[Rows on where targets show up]
# # #
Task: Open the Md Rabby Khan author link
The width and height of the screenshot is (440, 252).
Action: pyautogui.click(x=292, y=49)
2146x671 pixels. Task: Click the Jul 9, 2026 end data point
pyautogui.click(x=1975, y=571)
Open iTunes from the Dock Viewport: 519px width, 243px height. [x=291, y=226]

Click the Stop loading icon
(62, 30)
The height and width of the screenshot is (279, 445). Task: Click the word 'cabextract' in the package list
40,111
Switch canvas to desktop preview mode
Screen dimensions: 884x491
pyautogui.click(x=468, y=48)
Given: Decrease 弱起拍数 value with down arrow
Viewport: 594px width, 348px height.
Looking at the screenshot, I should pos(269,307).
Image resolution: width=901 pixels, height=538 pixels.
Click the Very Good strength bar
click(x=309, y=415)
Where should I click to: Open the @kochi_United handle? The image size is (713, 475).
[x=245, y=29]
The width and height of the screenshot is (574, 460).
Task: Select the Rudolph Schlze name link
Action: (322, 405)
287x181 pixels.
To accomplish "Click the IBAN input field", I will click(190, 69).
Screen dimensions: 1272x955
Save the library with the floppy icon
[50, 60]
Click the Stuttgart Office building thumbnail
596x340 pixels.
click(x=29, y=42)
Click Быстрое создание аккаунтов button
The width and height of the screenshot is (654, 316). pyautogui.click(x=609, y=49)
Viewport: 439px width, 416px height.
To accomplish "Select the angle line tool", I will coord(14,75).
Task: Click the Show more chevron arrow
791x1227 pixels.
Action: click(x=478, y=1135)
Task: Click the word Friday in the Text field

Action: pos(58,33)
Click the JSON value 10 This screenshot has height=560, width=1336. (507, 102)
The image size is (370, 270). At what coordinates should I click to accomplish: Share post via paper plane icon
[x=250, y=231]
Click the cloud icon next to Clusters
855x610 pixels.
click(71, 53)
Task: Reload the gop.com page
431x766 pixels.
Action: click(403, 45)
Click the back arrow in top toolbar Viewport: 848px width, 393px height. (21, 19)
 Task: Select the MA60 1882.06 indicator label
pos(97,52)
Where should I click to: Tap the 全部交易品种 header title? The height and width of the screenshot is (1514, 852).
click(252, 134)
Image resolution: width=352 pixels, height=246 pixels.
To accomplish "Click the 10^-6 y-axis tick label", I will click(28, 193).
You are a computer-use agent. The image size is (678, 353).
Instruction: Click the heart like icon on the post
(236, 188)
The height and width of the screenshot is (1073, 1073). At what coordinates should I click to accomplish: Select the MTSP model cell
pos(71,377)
# # #
**GIVEN REQUEST**. Update the records above so that every "Viewport" becomes "Display", leaving everything else unchanged.

**TASK ANSWER**.
Task: Open the Md Rabby Khan author link
The width and height of the screenshot is (440, 252).
Action: pyautogui.click(x=292, y=49)
2146x671 pixels. Task: Click the Jul 9, 2026 end data point
pyautogui.click(x=1975, y=571)
Open iTunes from the Dock Display: 519px width, 243px height. [x=291, y=226]

Click the Stop loading icon
(62, 30)
The height and width of the screenshot is (279, 445). Task: Click the word 'cabextract' in the package list
40,111
Switch canvas to desktop preview mode
Screen dimensions: 884x491
pyautogui.click(x=468, y=48)
Given: Decrease 弱起拍数 value with down arrow
Display: 594px width, 348px height.
Looking at the screenshot, I should pos(269,307).
Image resolution: width=901 pixels, height=538 pixels.
Click the Very Good strength bar
click(x=309, y=415)
Where should I click to: Open the @kochi_United handle? The image size is (713, 475).
[x=245, y=29]
The width and height of the screenshot is (574, 460).
Task: Select the Rudolph Schlze name link
Action: (322, 405)
287x181 pixels.
To accomplish "Click the IBAN input field", I will click(190, 69).
Screen dimensions: 1272x955
Save the library with the floppy icon
[50, 60]
Click the Stuttgart Office building thumbnail
596x340 pixels.
click(x=29, y=42)
Click Быстрое создание аккаунтов button
The width and height of the screenshot is (654, 316). pyautogui.click(x=609, y=49)
Display: 439px width, 416px height.
To accomplish "Select the angle line tool", I will coord(14,75).
Task: Click the Show more chevron arrow
791x1227 pixels.
Action: click(x=478, y=1135)
Task: Click the word Friday in the Text field

Action: pos(58,33)
Click the JSON value 10 This screenshot has height=560, width=1336. (507, 102)
The image size is (370, 270). At what coordinates should I click to accomplish: Share post via paper plane icon
[x=250, y=231]
Click the cloud icon next to Clusters
855x610 pixels.
click(71, 53)
Task: Reload the gop.com page
431x766 pixels.
Action: click(403, 45)
Click the back arrow in top toolbar Display: 848px width, 393px height. (21, 19)
 Task: Select the MA60 1882.06 indicator label
pos(97,52)
Where should I click to: Tap the 全部交易品种 header title? The height and width of the screenshot is (1514, 852).
click(252, 134)
Image resolution: width=352 pixels, height=246 pixels.
To accomplish "Click the 10^-6 y-axis tick label", I will click(28, 193).
You are a computer-use agent. The image size is (678, 353).
Instruction: Click the heart like icon on the post
(236, 188)
The height and width of the screenshot is (1073, 1073). At what coordinates should I click to accomplish: Select the MTSP model cell
pos(71,377)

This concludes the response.